Para a psicologa, com todas essas questões se estendendo por décadas, o brasileiro, geração após geração, acaba adotando uso de drogas, licitas e ilícitas, para amenizar a dor na busca do “alívio do desprazer”. “Assim gradualmente nos tornando um país sem valores, onde transtornos como ansiedade e depressão tendem a crescer, especialmente quando as redes de apoio sociais são frágeis ou inacessíveis. Para piorar a sociedade continua enxergando saúde mental como perfumaria, se recusando a olhar como algo fundamental e urgente”, explicou.

Jovens

O relatório destaca ainda que a população jovem é a mais afetada, com aqueles entre 18 e 24 anos tendo uma probabilidade cinco vezes maior de relatar queixas de saúde mental em comparação com a geração de seus avós.
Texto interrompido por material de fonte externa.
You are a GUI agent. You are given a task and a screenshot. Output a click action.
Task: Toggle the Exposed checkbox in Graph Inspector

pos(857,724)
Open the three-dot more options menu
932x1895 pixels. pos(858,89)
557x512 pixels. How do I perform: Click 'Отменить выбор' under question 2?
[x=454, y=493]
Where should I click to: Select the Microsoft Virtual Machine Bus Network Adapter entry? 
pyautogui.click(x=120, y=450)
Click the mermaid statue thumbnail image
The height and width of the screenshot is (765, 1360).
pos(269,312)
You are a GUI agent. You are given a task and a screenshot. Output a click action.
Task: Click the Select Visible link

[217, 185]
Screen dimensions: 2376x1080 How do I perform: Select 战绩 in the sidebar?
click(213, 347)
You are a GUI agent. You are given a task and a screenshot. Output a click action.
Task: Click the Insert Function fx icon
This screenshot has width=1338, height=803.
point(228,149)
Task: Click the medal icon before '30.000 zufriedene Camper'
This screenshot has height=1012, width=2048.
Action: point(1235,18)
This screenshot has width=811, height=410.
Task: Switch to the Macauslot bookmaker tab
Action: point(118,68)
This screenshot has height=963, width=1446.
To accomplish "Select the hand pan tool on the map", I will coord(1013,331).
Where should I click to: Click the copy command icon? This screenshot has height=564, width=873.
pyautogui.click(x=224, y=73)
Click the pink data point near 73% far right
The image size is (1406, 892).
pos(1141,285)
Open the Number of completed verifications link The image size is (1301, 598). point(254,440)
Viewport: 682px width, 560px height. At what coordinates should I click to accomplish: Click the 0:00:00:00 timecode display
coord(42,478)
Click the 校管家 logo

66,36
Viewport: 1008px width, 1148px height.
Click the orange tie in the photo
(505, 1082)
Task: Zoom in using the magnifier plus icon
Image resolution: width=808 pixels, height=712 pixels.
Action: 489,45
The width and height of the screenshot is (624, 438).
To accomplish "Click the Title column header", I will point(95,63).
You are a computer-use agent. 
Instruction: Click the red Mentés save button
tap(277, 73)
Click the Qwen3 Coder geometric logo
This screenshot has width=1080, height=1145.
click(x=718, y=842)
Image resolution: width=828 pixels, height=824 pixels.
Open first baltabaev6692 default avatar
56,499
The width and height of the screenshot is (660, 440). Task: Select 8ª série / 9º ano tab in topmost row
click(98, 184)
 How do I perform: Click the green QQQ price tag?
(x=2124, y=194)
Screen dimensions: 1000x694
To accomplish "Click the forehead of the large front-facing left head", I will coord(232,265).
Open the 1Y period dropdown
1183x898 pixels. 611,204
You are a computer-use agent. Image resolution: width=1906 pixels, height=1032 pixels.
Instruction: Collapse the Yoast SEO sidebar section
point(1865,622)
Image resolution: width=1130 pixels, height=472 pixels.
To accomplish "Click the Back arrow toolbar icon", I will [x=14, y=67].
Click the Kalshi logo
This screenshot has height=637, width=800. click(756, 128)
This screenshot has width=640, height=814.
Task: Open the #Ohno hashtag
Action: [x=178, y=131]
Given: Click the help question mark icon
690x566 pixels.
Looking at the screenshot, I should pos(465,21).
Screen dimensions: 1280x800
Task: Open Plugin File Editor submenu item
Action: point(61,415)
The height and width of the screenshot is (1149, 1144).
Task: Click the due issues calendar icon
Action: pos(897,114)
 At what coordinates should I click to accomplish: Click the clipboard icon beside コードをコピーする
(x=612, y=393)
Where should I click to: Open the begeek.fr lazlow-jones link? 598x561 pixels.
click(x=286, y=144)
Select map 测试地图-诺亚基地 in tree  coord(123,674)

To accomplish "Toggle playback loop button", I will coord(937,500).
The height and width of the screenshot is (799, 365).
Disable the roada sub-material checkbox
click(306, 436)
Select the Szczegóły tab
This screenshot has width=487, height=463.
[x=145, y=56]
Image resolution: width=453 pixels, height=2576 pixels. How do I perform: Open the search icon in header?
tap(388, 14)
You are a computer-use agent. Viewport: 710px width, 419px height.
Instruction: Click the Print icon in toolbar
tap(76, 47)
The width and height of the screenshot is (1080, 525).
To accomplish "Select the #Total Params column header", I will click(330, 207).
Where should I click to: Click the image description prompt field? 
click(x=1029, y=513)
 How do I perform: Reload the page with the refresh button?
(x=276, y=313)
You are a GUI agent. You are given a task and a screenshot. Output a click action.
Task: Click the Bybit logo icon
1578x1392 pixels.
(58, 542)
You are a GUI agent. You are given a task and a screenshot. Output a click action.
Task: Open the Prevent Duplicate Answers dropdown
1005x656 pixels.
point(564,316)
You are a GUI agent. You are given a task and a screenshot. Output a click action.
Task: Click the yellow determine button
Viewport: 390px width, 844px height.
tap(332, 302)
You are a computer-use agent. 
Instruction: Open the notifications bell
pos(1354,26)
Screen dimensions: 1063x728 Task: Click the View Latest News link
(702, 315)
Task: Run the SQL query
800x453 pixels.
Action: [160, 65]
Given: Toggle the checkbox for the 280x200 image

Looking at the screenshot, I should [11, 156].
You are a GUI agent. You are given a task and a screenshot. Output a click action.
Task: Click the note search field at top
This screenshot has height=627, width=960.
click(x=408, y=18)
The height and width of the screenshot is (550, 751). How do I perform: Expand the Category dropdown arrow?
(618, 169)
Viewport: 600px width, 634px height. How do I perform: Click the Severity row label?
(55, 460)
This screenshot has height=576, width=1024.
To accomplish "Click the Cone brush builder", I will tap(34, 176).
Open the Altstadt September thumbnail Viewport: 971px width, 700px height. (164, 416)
A psicologa informa que tudo tem início com os jovens. “ Isso se confunde com outra questão. Não é possível ter saúde mental numa família onde os pais trabalham sendo mal remunerados, tratados com um sorriso hipócrita e ameaçador. Não haverá saúde mental numa família que tem os pais com uma remuneração acima da média e conforto dos bens materiais, mas que contam com empregados que substituem a família e a ausência dos pais, mesmo quando estão presentes. Crescer com o sentimento de abandono ou menos valia é gerador de péssima saúde mental”, argumenta.

Mais da metade dos jovens na região da América Latina e do Caribe, relataram sintomas clínicos de transtornos de saúde mental. Enquanto menos de 15% das pessoas entre 55 e 64 anos tiveram pontuações negativas no índice, entre 18 e 24 anos esse percentual foi acima de 50%.

O número piora ainda mais no Brasil, sendo o nono país com essa maior discrepância: são 39% mais pessoas de 18 a 24 anos relatando os problemas quando comparado aos de 55 a 64 anos.

Como recuperar a saúde

Para Roseana Ribeiro não existe um manual para mudar essa realidade do ranking. Mas, além de uma mudança de postura dos nossos representantes e de apostas em políticas públicas sérias, também é preciso promover em casa a necessidade de uma vida de trabalho e família equilibrados. “Precisamos urgentemente incentivar práticas de autocuidado saudáveis. Precisamos parar e reavaliar como estamos nos tratando reciprocamente e principalmente a nós mesmos. Precisamos de menos ego e mais alma”.

É preciso de mais profissionais na área e, além disso, uma implementação ainda maior de campanhas de conscientização para reduzir esse estigma, defende a psicologa. Investir em políticas públicas também “é essencial e urgente, e nossos representantes precisam cuidar da saúde mental da sociedade, mesmo que não traga votos de imediato”.

A pesquisa

O instituto não considera que ter saúde mental em dia é necessariamente relacionado à alegria ou à tristeza. Ela “reflete as impressões de um indivíduo sobre como seu estado interior impacta sua habilidade de funcionar no contexto da vida”, de acordo com o Sapien Lab.

A plataforma organiza seu quociente em eixos específicos: a habilidade de regular emoções e otimismo no futuro; como a pessoa se enxerga nos olhos dos outros; motivação; conexão entre saúde da mente e do corpo; capacidade das funções cognitivas; e desenvoltura para se adaptar, ser resiliente. Destes, apenas resiliência e motivação superam os 70 pontos entre os brasileiros.